ASSIGNMENT: Return each of the entries below precisely as it appears.

RECORDS FOR THE EXERCISE:
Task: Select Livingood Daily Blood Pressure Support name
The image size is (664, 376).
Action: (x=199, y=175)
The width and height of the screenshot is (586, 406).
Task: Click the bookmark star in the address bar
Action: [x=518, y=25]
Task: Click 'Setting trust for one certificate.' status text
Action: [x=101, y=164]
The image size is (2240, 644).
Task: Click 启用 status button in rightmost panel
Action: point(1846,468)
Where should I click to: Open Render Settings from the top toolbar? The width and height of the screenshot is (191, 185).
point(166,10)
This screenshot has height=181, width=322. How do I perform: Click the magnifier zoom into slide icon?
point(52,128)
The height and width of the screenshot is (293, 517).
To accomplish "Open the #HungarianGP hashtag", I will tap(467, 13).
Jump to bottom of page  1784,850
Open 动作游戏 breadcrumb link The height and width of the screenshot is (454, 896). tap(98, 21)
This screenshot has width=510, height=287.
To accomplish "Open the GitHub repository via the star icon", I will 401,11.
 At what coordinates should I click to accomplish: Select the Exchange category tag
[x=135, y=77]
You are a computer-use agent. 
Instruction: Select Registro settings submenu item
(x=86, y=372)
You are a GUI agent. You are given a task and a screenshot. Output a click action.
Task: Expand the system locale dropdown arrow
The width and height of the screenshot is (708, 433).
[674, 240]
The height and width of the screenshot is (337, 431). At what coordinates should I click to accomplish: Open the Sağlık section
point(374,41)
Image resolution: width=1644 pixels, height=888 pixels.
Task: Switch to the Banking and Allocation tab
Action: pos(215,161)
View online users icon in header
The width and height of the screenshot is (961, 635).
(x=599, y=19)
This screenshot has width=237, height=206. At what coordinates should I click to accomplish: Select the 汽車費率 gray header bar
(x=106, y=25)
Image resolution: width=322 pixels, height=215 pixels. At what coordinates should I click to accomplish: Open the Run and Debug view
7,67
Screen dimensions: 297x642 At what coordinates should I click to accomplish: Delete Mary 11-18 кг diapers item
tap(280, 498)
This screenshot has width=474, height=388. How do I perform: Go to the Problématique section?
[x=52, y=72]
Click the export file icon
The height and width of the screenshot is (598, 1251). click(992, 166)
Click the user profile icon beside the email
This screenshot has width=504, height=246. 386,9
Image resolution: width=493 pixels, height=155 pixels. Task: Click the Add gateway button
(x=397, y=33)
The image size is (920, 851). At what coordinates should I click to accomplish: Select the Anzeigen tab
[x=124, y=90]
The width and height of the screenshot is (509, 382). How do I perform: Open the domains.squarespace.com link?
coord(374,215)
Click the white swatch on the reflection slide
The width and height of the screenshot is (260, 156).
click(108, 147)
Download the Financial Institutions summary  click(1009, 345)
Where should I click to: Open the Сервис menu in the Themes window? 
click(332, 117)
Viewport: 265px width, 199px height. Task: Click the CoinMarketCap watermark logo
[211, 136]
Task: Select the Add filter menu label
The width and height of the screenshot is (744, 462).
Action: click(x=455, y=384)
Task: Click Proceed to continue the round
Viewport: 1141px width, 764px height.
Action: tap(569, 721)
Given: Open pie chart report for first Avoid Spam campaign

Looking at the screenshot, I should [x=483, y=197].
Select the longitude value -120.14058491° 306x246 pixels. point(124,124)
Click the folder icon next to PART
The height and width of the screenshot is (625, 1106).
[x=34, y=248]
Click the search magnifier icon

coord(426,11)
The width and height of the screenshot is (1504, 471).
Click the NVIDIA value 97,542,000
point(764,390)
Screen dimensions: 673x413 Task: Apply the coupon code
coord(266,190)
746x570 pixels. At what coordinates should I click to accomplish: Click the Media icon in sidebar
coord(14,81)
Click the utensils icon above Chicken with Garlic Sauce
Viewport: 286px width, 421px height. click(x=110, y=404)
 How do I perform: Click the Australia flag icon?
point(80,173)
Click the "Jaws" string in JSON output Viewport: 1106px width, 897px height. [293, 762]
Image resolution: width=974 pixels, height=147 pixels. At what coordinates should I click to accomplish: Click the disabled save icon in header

COMPLETED EXERCISE:
Task: Select Livingood Daily Blood Pressure Support name
The image size is (664, 376).
Action: (x=199, y=175)
The width and height of the screenshot is (586, 406).
Task: Click the bookmark star in the address bar
Action: [x=518, y=25]
Task: Click 'Setting trust for one certificate.' status text
Action: [x=101, y=164]
The image size is (2240, 644).
Task: Click 启用 status button in rightmost panel
Action: point(1846,468)
Where should I click to: Open Render Settings from the top toolbar? The width and height of the screenshot is (191, 185).
point(166,10)
This screenshot has height=181, width=322. How do I perform: Click the magnifier zoom into slide icon?
point(52,128)
The height and width of the screenshot is (293, 517).
To accomplish "Open the #HungarianGP hashtag", I will tap(467, 13).
Jump to bottom of page  1784,850
Open 动作游戏 breadcrumb link The height and width of the screenshot is (454, 896). tap(98, 21)
This screenshot has width=510, height=287.
To accomplish "Open the GitHub repository via the star icon", I will 401,11.
 At what coordinates should I click to accomplish: Select the Exchange category tag
[x=135, y=77]
You are a computer-use agent. 
Instruction: Select Registro settings submenu item
(x=86, y=372)
You are a GUI agent. You are given a task and a screenshot. Output a click action.
Task: Expand the system locale dropdown arrow
The width and height of the screenshot is (708, 433).
[674, 240]
The height and width of the screenshot is (337, 431). At what coordinates should I click to accomplish: Open the Sağlık section
point(374,41)
Image resolution: width=1644 pixels, height=888 pixels.
Task: Switch to the Banking and Allocation tab
Action: pos(215,161)
View online users icon in header
The width and height of the screenshot is (961, 635).
(x=599, y=19)
This screenshot has width=237, height=206. At what coordinates should I click to accomplish: Select the 汽車費率 gray header bar
(x=106, y=25)
Image resolution: width=322 pixels, height=215 pixels. At what coordinates should I click to accomplish: Open the Run and Debug view
7,67
Screen dimensions: 297x642 At what coordinates should I click to accomplish: Delete Mary 11-18 кг diapers item
tap(280, 498)
This screenshot has width=474, height=388. How do I perform: Go to the Problématique section?
[x=52, y=72]
Click the export file icon
The height and width of the screenshot is (598, 1251). click(992, 166)
Click the user profile icon beside the email
This screenshot has width=504, height=246. 386,9
Image resolution: width=493 pixels, height=155 pixels. Task: Click the Add gateway button
(x=397, y=33)
The image size is (920, 851). At what coordinates should I click to accomplish: Select the Anzeigen tab
[x=124, y=90]
The width and height of the screenshot is (509, 382). How do I perform: Open the domains.squarespace.com link?
coord(374,215)
Click the white swatch on the reflection slide
The width and height of the screenshot is (260, 156).
click(108, 147)
Download the Financial Institutions summary  click(1009, 345)
Where should I click to: Open the Сервис menu in the Themes window? 
click(332, 117)
Viewport: 265px width, 199px height. Task: Click the CoinMarketCap watermark logo
[211, 136]
Task: Select the Add filter menu label
The width and height of the screenshot is (744, 462).
Action: click(x=455, y=384)
Task: Click Proceed to continue the round
Viewport: 1141px width, 764px height.
Action: tap(569, 721)
Given: Open pie chart report for first Avoid Spam campaign

Looking at the screenshot, I should [x=483, y=197].
Select the longitude value -120.14058491° 306x246 pixels. point(124,124)
Click the folder icon next to PART
The height and width of the screenshot is (625, 1106).
[x=34, y=248]
Click the search magnifier icon

coord(426,11)
The width and height of the screenshot is (1504, 471).
Click the NVIDIA value 97,542,000
point(764,390)
Screen dimensions: 673x413 Task: Apply the coupon code
coord(266,190)
746x570 pixels. At what coordinates should I click to accomplish: Click the Media icon in sidebar
coord(14,81)
Click the utensils icon above Chicken with Garlic Sauce
Viewport: 286px width, 421px height. click(x=110, y=404)
 How do I perform: Click the Australia flag icon?
point(80,173)
Click the "Jaws" string in JSON output Viewport: 1106px width, 897px height. [293, 762]
Image resolution: width=974 pixels, height=147 pixels. At what coordinates should I click to accomplish: Click the disabled save icon in header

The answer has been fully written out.